◆ Goal of the exercise:
Print exactly the lines of the listing below from the one containing "Given: Go to EC2 breadcrumb" through the final line, both included, and no pictures.

◆ Available records:
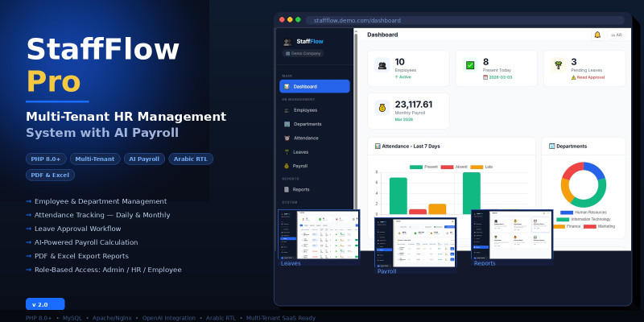This screenshot has height=322, width=644.
Task: Click the v 2.0 version badge
Action: pyautogui.click(x=44, y=305)
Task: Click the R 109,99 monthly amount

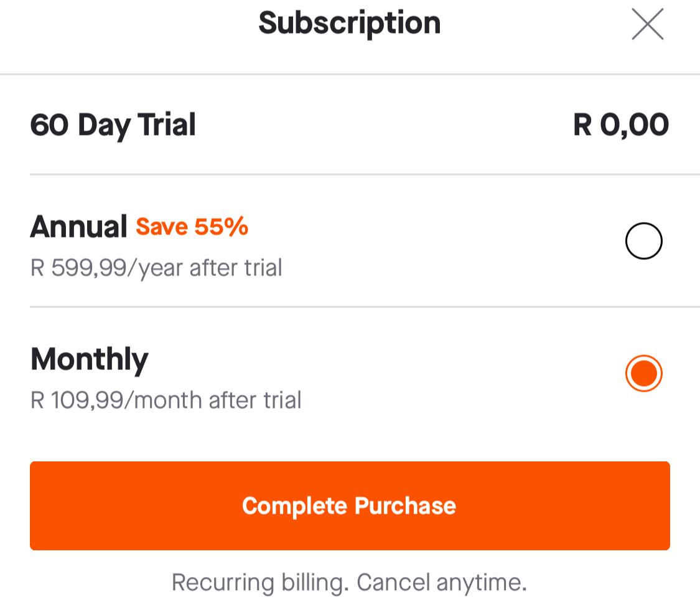Action: coord(77,400)
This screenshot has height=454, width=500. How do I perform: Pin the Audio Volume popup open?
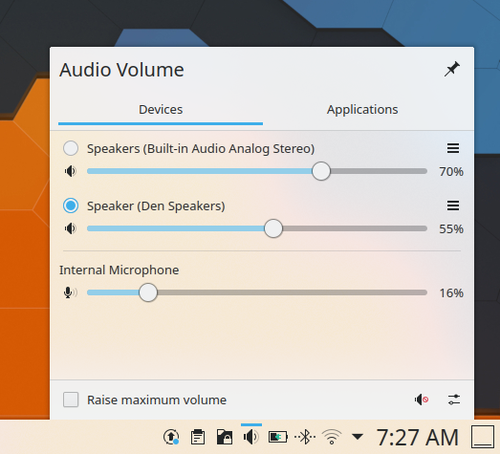tap(452, 69)
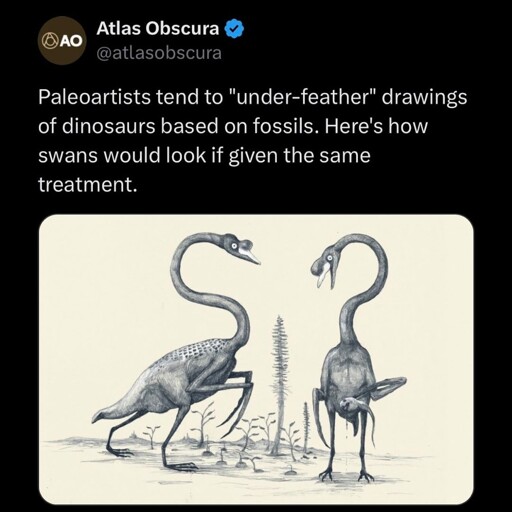The image size is (512, 512).
Task: Click the Atlas Obscura display name
Action: (x=158, y=29)
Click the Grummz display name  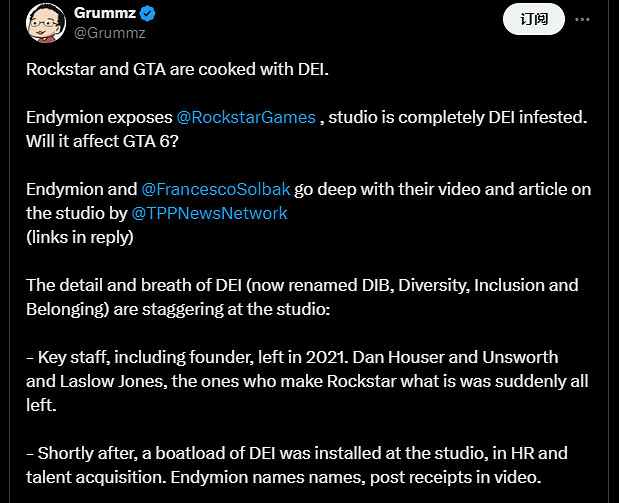click(x=104, y=14)
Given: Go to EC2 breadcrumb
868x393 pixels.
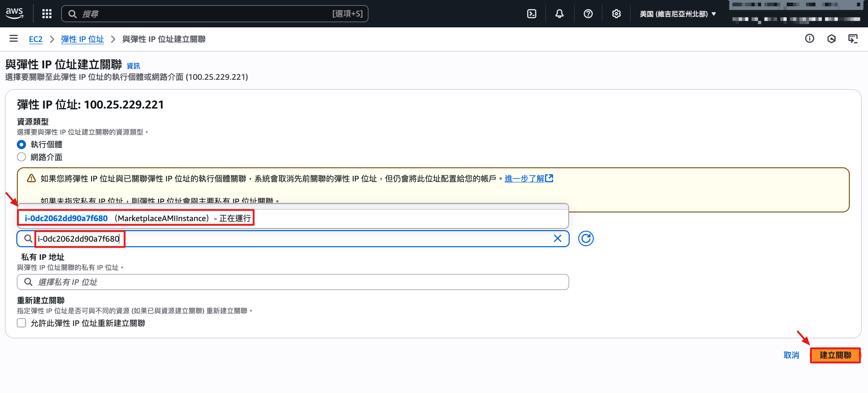Looking at the screenshot, I should click(36, 39).
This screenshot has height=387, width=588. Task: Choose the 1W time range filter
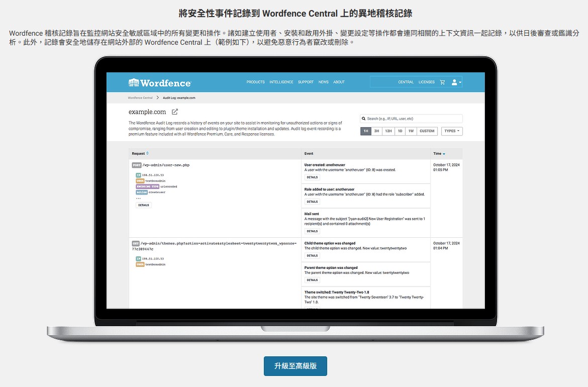[411, 131]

◆ Written answer:
Given: Go to EC2 breadcrumb
868x393 pixels.
Looking at the screenshot, I should click(36, 39).
This screenshot has height=387, width=588. Task: Choose the 1W time range filter
[411, 131]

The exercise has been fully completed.